The cup landed in a customized and branded Coca-Cola plane and was received like an international celebrity. The plane was even showered on touch down. Add to that the tight security, hostesses, valets … the whole razzmatazz! I mean, think of the trophy as an idol of worship made of 18 karat pure gold, a malachite base, weighing 6.1 kilograms, and standing at 36.8 centimetres high.
First, 27th the cup paid a courtesy call on President Uhuru Kenyatta at State House, Nairobi. It will interest you to note that of mortals, it is only the president who is allowed to touch or hold the trophy during its international tour. Everyone else can only fancy how it feels – kula na macho (Swahili for eating with one’s eyes).
I joined some friends working for an international media house at the Kenyatta International Convention Centre (KICC) on 28th during the day of public viewing. I was also given a media hand band, which provided me easy access to the tent where the photos were being taken with the Ksh 1 billion trophy. Suffice to say that the organisers need to get their photography together on this.
ALSO BY THIS AUTHOR: The business lessons from Nakumatt’s troubles
Anyway, who else to invest such a stupendous amount of money for the global tour than the Coca-Cola Company?
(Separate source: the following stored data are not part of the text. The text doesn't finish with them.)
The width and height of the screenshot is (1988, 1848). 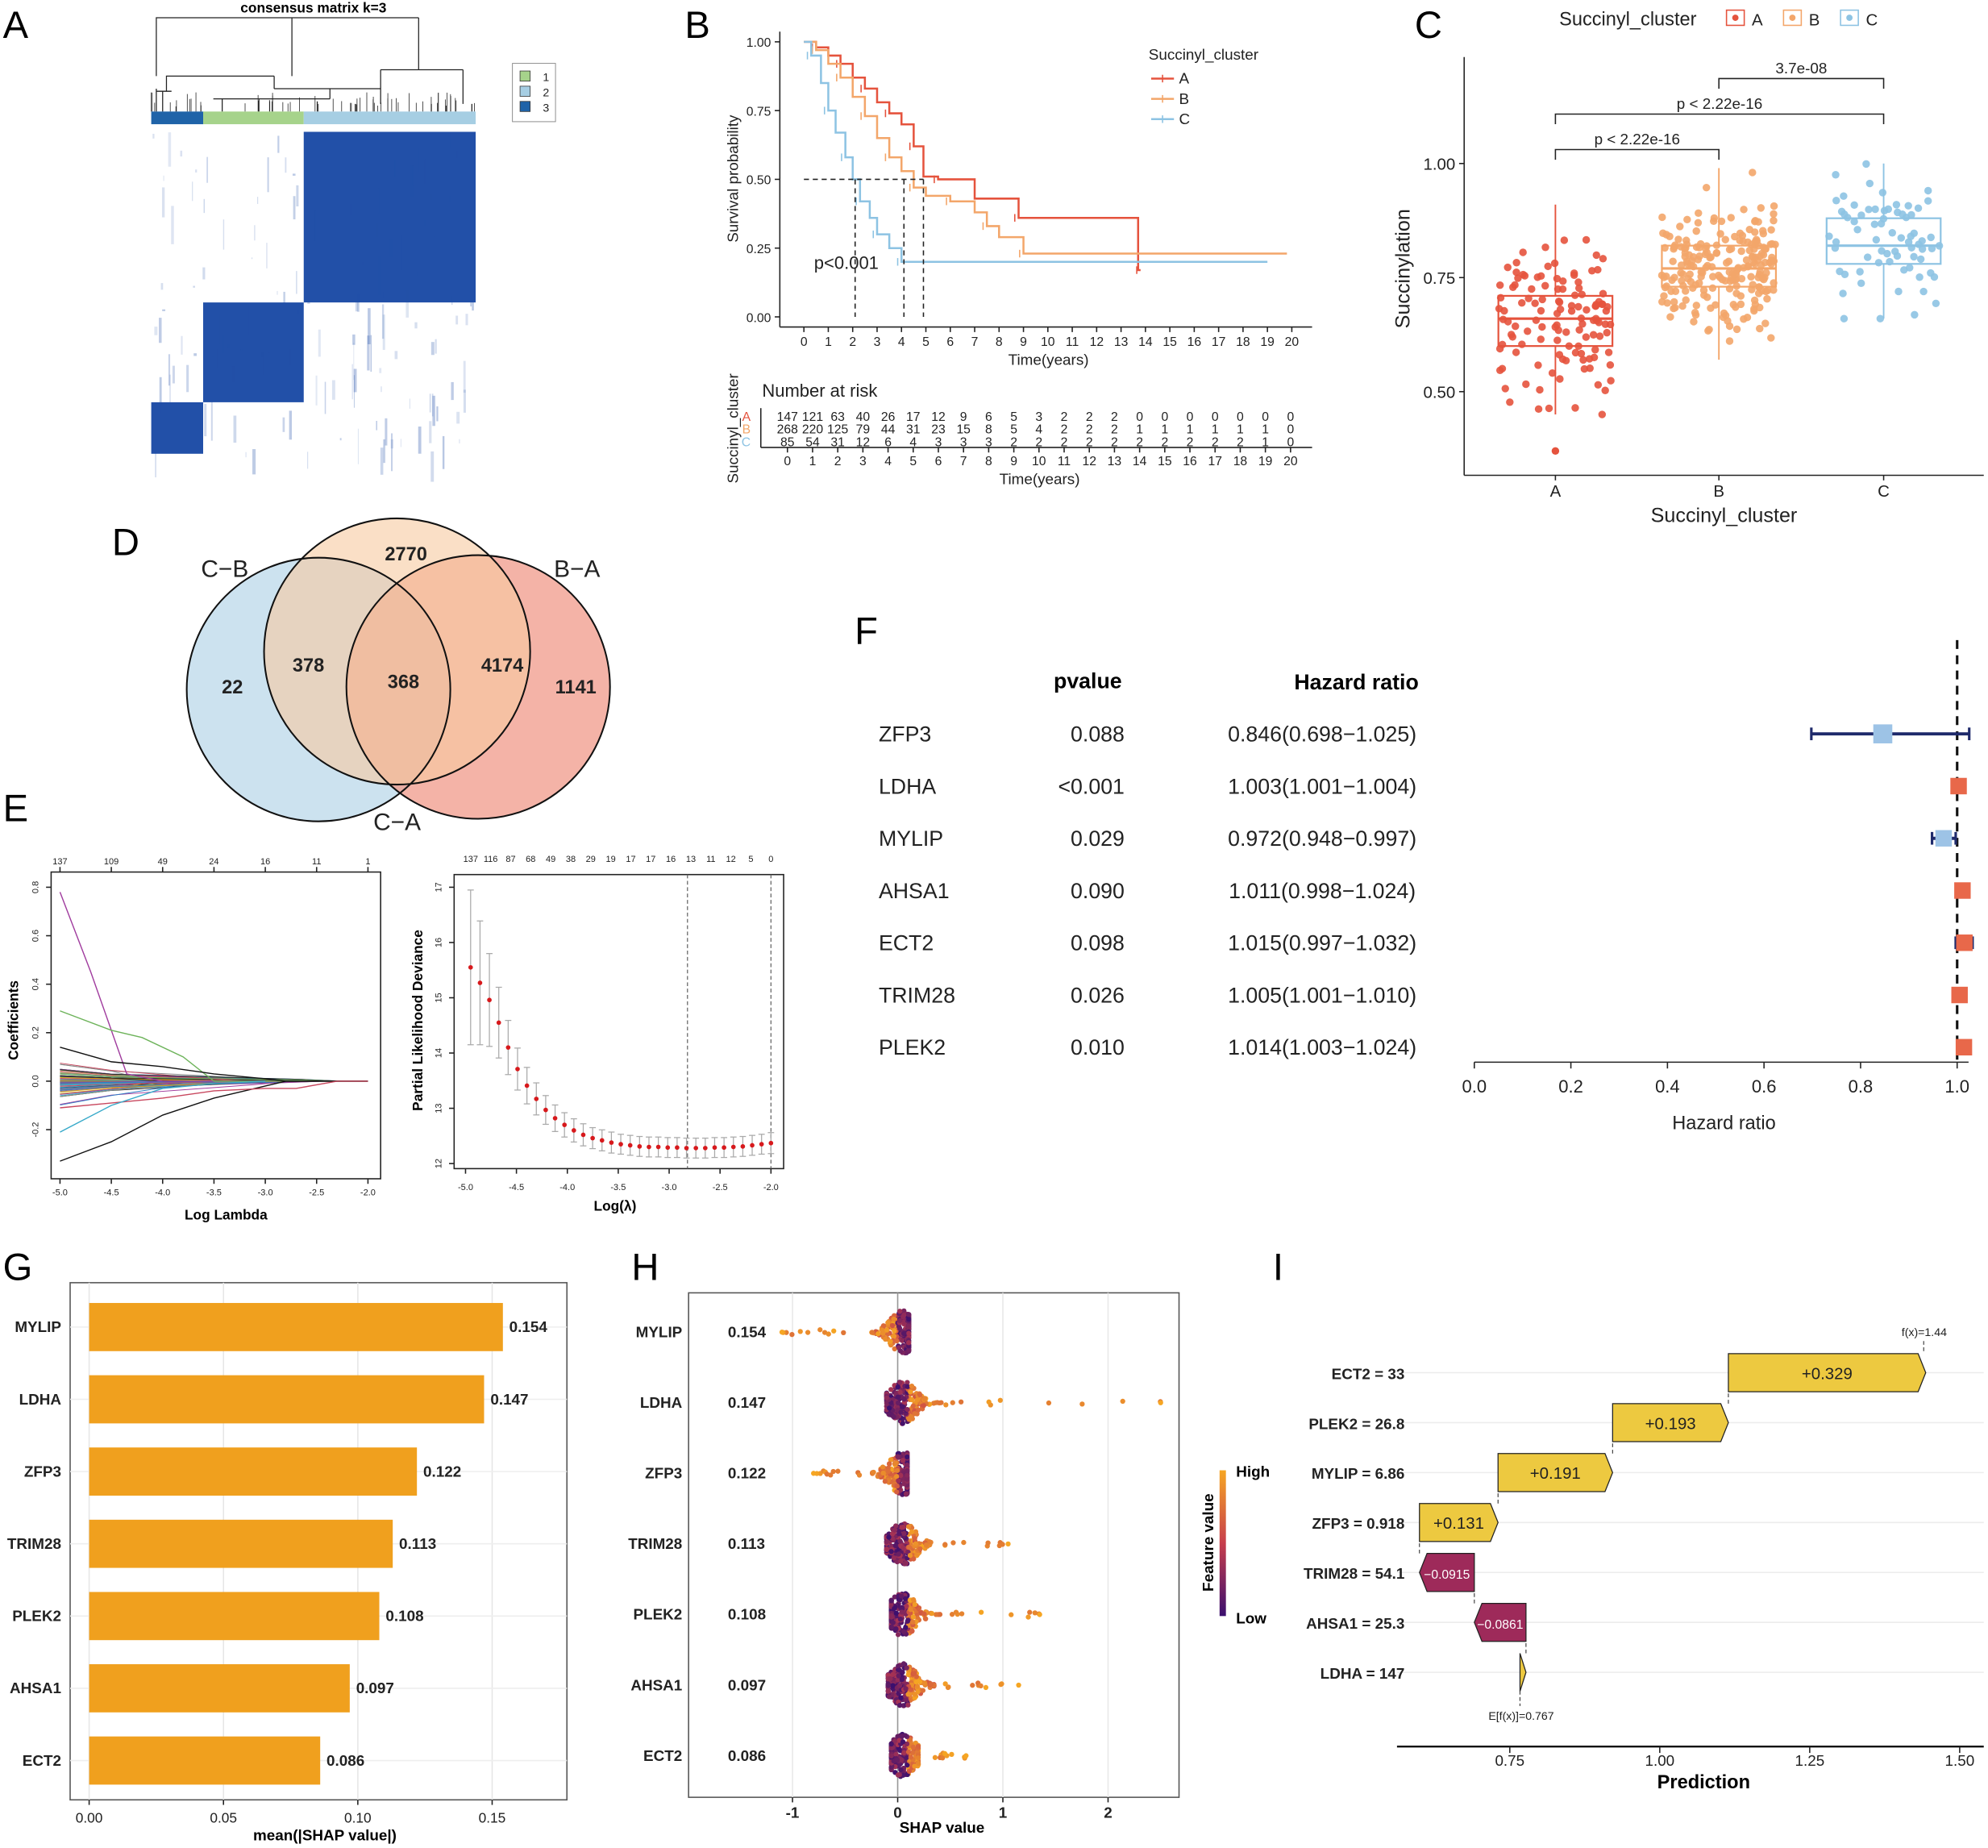 What do you see at coordinates (964, 462) in the screenshot?
I see `risk-xtick-label: 7` at bounding box center [964, 462].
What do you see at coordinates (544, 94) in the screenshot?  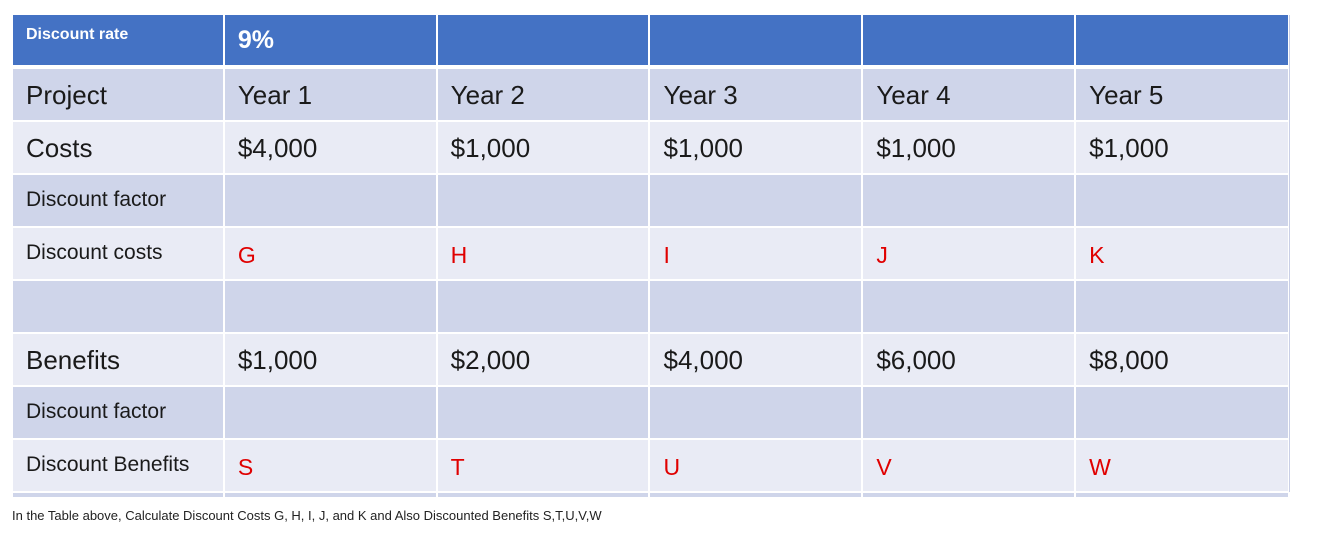 I see `column-header-year-2: Year 2` at bounding box center [544, 94].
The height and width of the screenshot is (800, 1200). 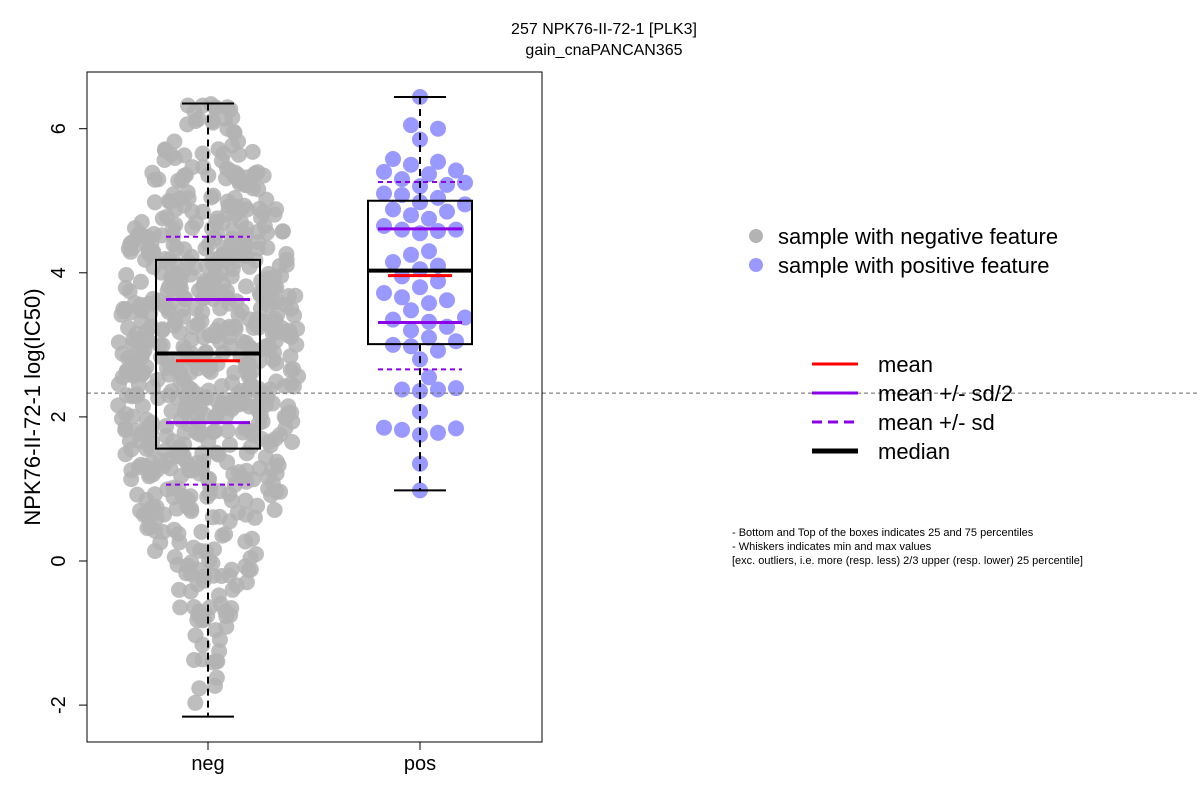 I want to click on legend-line-label: mean +/- sd/2, so click(x=946, y=394).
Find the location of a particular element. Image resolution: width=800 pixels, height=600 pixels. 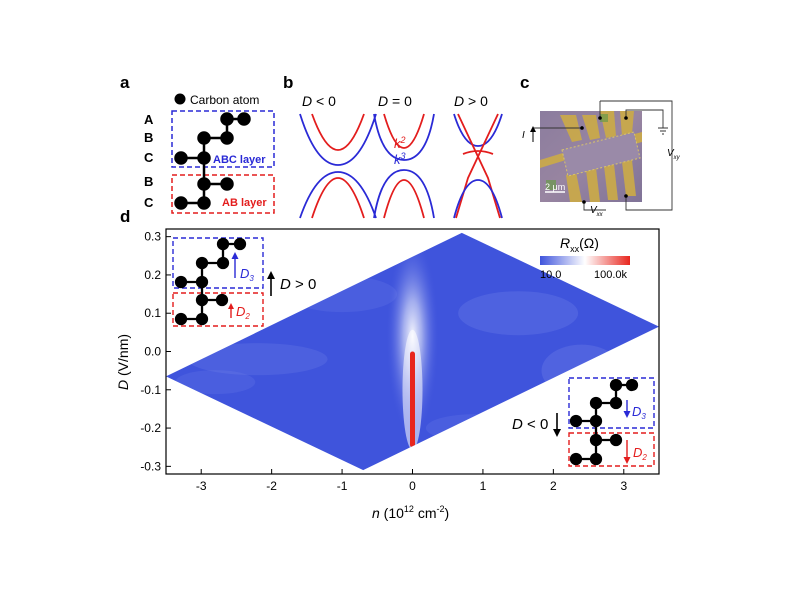

ground-icon is located at coordinates (663, 131).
You can only imagine the magnitude of the logistics involved to have an idea of the budget outlay. But it is well worth it for Coca-Cola. By the end of the tour, before the World Cup kick off in June, the trophy will have landed in 51 countries and 91 cities. These include 10 African countries.
For access, the fans were required to buy two bottles of plastic soda for Ksh100. In addition to the soda, they received a Coca-Cola branded cap and a branded nylon gym bag. Well, that was a deal.
By the end of the day, thousands of men and women must have taken a photo with the trophy, further ingraining their adoration for Coke.
The story is, we will soon have a generation that worships brands, if this has not started already. People who will do anything to be associated and validated by certain brands.
For instance, I met a former colleague, who I believe still works for a Public Relations agency and seemed part of the activation for the day at KICC. I can only remember the look and talk of exclusivity he gave me when I requested that I enter through an exit, which should have been easy since I had the media tag.